We develop a theoretical framework to evaluate the energy spectrum,

stationary states, and dielectric susceptibility of two Jaynes-Cummings

systems coupled together by the overlap of their respective longitudinal

field modes, and *we solve and characterize the combined system for the

case that the two atoms and two cavities share a single quantum of energy.

*

INTRODUCTION

The Jaynes-Cummings (JC) system1, 2 comprises a two-level atom (2LA) coupled to a single optical resonator mode.

Although Jaynes and Cummings emphasized the robustness of the semiclassical description as compared to the fully

quantum model, manifestations of quantum field effects are now ubiquitous3–7 leading to optimism that JC systems will

soon be coupled together in one- or more-dimensional lattices8 thereby yielding novel condensed-matter phenomena.9–12

The first step to achieving coupled JC systems is to create and study a double-JC (DJC) system.

We develop a theoretical framework for the DJC system by calculating its stationary states, energy spectrum and dielectric

susceptibility, and we show that this quadripartite system comprising two atoms and two field modes has fascinating

features. The system is effectively characterized by two independent parameters: g for the coupling rate between the

resonator and the single atom and κ for the coherent photon hopping rate between the two resonators and proportional to

the overlap of the two resonator field modes. By varying g and κ, quite different features emerge from the DJC system.

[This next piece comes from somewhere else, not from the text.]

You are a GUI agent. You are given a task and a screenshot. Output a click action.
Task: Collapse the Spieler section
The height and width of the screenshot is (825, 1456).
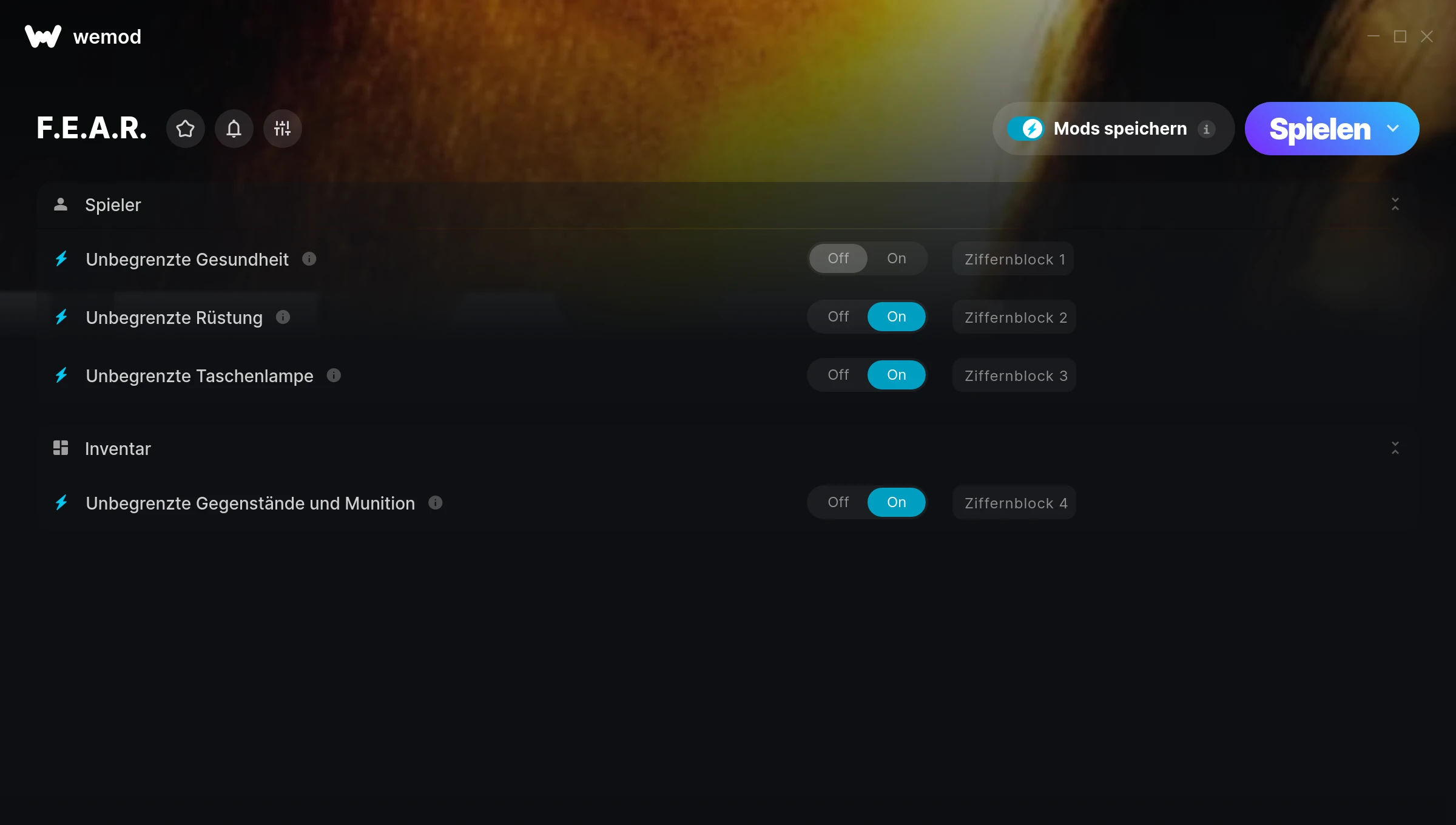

Although we are interested in general properties of this system, our focus here is specifically on the case that the the DJC

system shares precisely one quantum of energy.

CONCLUSIONS

We have constructed a framework for calculating the energy spectrum, stationary states, and dielectric susceptibility of

two Jaynes-Cummings systems coupled together by the overlap of their respective longitudinal field modes and solved it

for ν = 0 and ν = 1 excitations of the system, which can be understood in terms of four coupled qubits. For weak coupling,

the pair of systems is similar to a single Jaynes-Cummings system undergoing an AC Stark effect, and for strong coupling

the behavior is similar to two coupled harmonic oscillators. For moderate coupling strengths, the pair of atoms and the

pair of field modes can be highly entangled states, and, where the spectrum exhibits avoided crossings as a function of the

detuning, the atoms and fields are found in maximally entangled four-qubitW-like states. We also show the susceptibility

and the absorption of the system that explore the entangled features of the system.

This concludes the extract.